Jobs -
a - List every organization named in the NLRB post, counting each only once.
b - Pick up the NLRB post right after its final sentence and keep writing.

Text -
NLRB

The NLRB Still Hasn’t Overturned Ex-Cell-O?

Jason Vazquez

Jason Vazquez is a staff attorney at the International Brotherhood of Teamsters. He graduated from Harvard Law School in 2023. His writing on this blog reflects his personal views and should not be attributed to the IBT.

In July of 2022, the General Counsel of the NLRB filed a motion urging the Board to fashion a monetary remedy to compensate employees when their employer refuses to bargain with their freshly formed union, something firms are legally obligated to do under § 8(a)(5) of the NLRA. As I wrote at the time, Abruzzo’s motion signaled the possibility of a considerable expansion of the Board’s remedial arsenal, one that would enable the agency “to more meaningfully redress and deter unlawful employer practices that fundamentally inhibit the collective bargaining process.” Abruzzo’s motion was filed fifteen months ago, yet the Board’s Democratic majority has yet to adopt the remedy which she has now been promoting for more than two years. The Board has, however, indicated that it is likely to move on this issue in the near future.

Data section -
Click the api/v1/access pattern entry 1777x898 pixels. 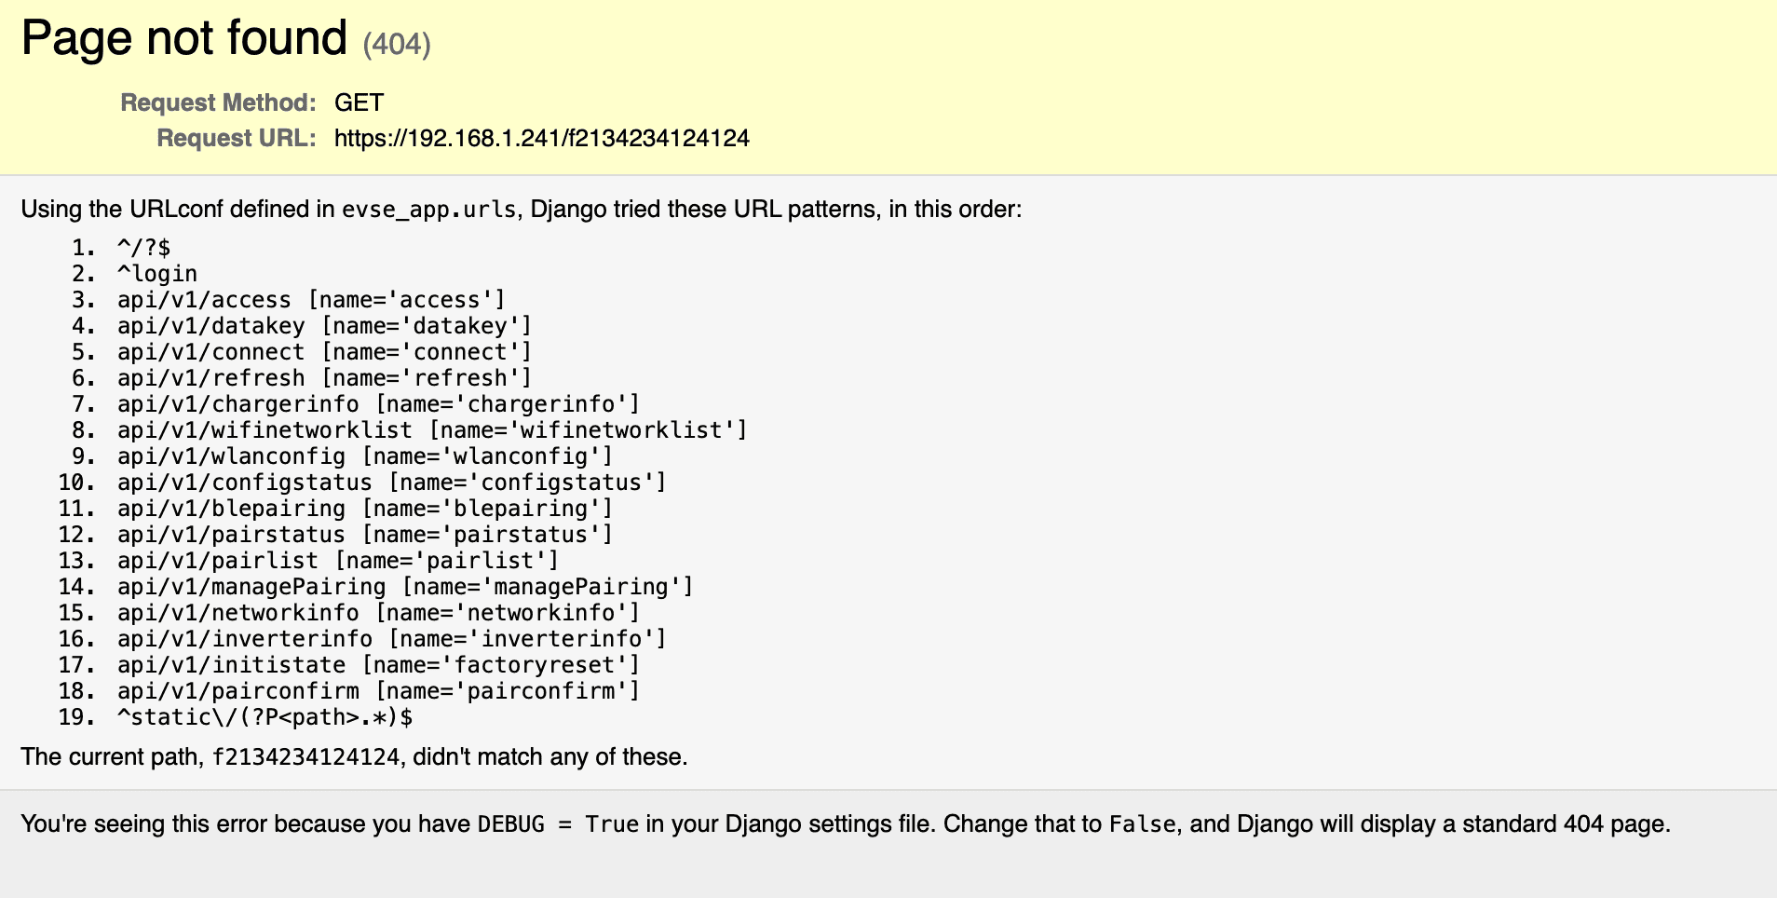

Response list -
a -
- NLRB (National Labor Relations Board)
- International Brotherhood of Teamsters (IBT)
- Harvard Law School

b -
Let’s begin with a word of background (which I reviewed more extensively here). To a considerable extent, the NLRB’s inability to effectuate the policies underlying federal labor law—namely, to facilitate unionization and collective bargaining (and, more broadly, to democratize the political economy and redistribute wealth and power to the working class)—is ascribable to the severe deficiencies of the statute’s remedial scheme, as presently interpreted, which generations of progressive scholars and labor lawyers have decried. Section 8(a)(5) of the Act mandates that an employer must “bargain collectively with the representative of his employees,” which is further elaborated in § 8(d) as a duty to “confer in good faith with respect to wages, hours, and other terms and conditions of employment.” Although that concept of good faith bargaining is central to the entire statutory framework, the Board’s conventional remedy for transgressions of it is a largely empty one: an administrative order instructing the employer to bargain, or, in other words, to do what it was already statutorily required to do. This “counter-productive” approach, as the U.S. Court of Appeals for the D.C. Circuit observed in 1970, effectively operates “to reward an employer’s refusal to bargain.” Yet despite the D.C. Circuit’s admonition, only a few months later, in the now-infamous Ex-Cell-O Corp., the Nixon NLRB held that it was not statutorily authorized to impose the augmented 8(a)(5) remedy suggested by the appellate court, to monetarily compensate employees in the amount of additional wages or benefits they would have secured had the employer engaged in the good-faith bargaining contemplated by the Act—a so-called “make-whole” remedy for § 8(a)(5) transgressions. That holding, despite waves of criticism, has persisted for decades. But, in a memo issued in September 2021, GC Abruzzo expressed her commitment to induce the Board to dethrone the Ex-Cell-O regime and supplant its weak bargaining order with the more expansive make-whole remedy recommended by the D.C. Circuit more than fifty years ago. And this is precisely the relief she sought in her July 2022 motion.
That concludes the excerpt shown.